A Quick List of Some Problems in AI Alignment As A Field

Nicholas Kross

1. MIRI as central point of failure for... a few things...

For the past decade or more, if you read an article saying "AI safety is important", and you thought, "I need to donate or apply to work somewhere", MIRI was the default option. If you looked at FLI or FHI or similar groups, you'd say "they seem helpful, but they're not focused solely on AI safety/alignment, so I should go to MIRI for the best impact."

2. MIRI as central point of failure for learning and secrecy.

MIRI's secrecy (understandable) and their intelligent and creatively-thinking staff (good) have combined into a weird situation: for some research areas, nobody really knows what they've tried and failed/succeeded at, nor the details of how that came to be. Yudkowsky did link some corrigibility papers he labels as failed, but neither he nor MIRI have done similar (or more in-depth) autopsies of their approaches, to my knowledge.

As a result, nobody else can double-check that or learn from MIRI's mistakes. Sure, MIRI people write up their meta-mistakes, but that has limited usefulness, and people still (understandably) disbelieve their approaches anyway. This leads either to making the same meta-mistakes (bad), or to blindly trusting MIRI's approach/meta-approach (bad because...)

3. We need more uncorrelated ("diverse") approaches to alignment.

MIRI was the central point for anyone with any alignment approach, for a very long time.
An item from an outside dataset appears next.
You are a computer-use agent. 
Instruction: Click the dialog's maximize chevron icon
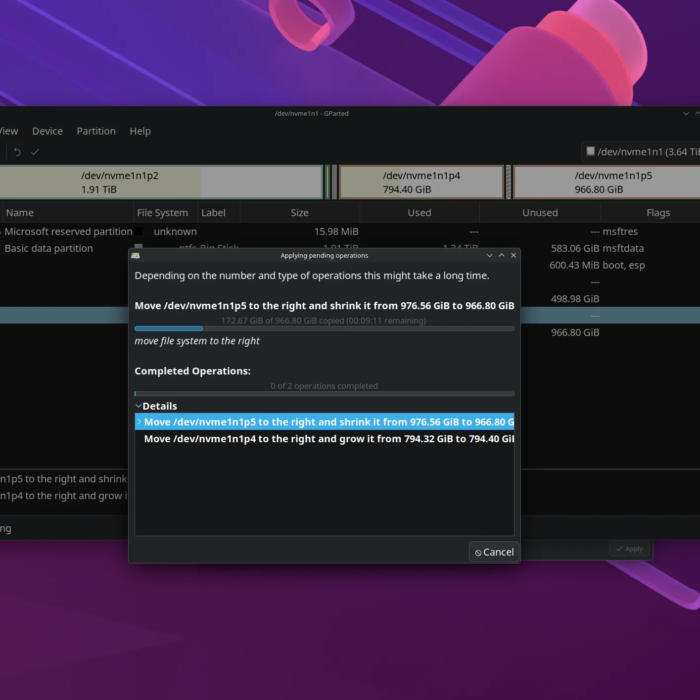click(x=501, y=256)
Recently-started alignment groups (Redwood, ARC, Anthropic, Ought, etc.) are different from MIRI, but their approaches are correlated with each other. They all relate to things like corrigibility, the current ML paradigm, IDA, and other approaches that e.g. Paul Christiano would be interested in.
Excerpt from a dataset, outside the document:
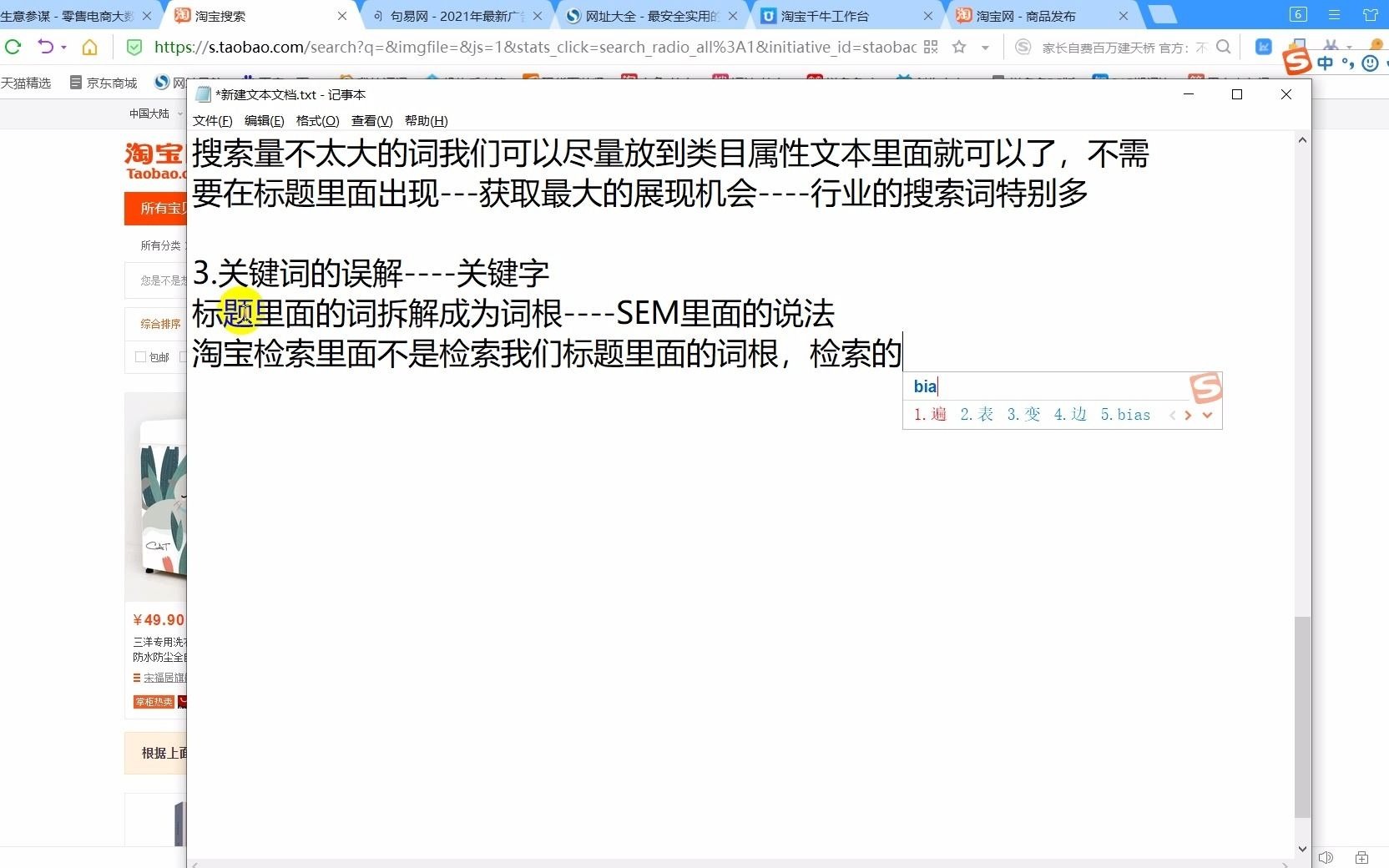Open the smiley emoji panel on the IME bar
The width and height of the screenshot is (1389, 868).
[x=1369, y=63]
I'm not saying these approaches are guaranteed to fail (or work). I am saying that surviving worlds would have, if not way more alignment groups, definitely way more uncorrelated approaches to alignment. This need not lead to extra risk as long as the approaches are theoretical in nature. Think early-1900s physics gedankenexperiments, and how diverse they may have been.

Or, if you want more hope and less hope at the same time, look at how many wildly incompatible theories have been proposed to explain quantum mechanics. A surviving world would have at least this much of a Cambrian explosion in theories, and would also be better at handling this than we are in real-life handling the actual list of quantum theories (in absence of better experimental evidence).

Simply put, if evidence is dangerous to collect, and every existing theoretical approach is deeply flawed along some axis, then let schools proliferate with little evidence, dammit! This isn't psych, where stuff fails to replicate and people keep doing it. AI alignment is somewhat better coordinated than other theoretical fields... we just overcorrected to putting all our eggs in a few approach baskets.

(Note: if MIRI is willing and able, it could continue being a/the central group for AI alignment, given the points in (1), but it would need to proliferate many schools of thought internally, as per (5) below.)

One problem with this ^[1], is that the AI alignment field as a whole may not have the resources (or the time) to pursue this hits-based strategy. In that case, AI alignment would appear to be bottlenecked on funding, rather than talent directly. That's... news to me. In either case, this requires either more fundraising, and/or more money-efficient ways to get similar effects to what I'm talking about. (If we're too talent-constrained to pursue a hits-based approach strategy, it's even more imperative to fix the talent constraints first, as per (4) below.)

Another problem is whether the "winning" approach might come from deeper searching along the existing paths, rather than broader searching in weirder areas. In that case, it could maybe still make sense to proliferate sub-approaches under the existing paths. The rest of the points (especially (4) below) would still apply, and this still relies on the existing paths being... broken enough to call "doom", but not broken enough to try anything too different. This is possible.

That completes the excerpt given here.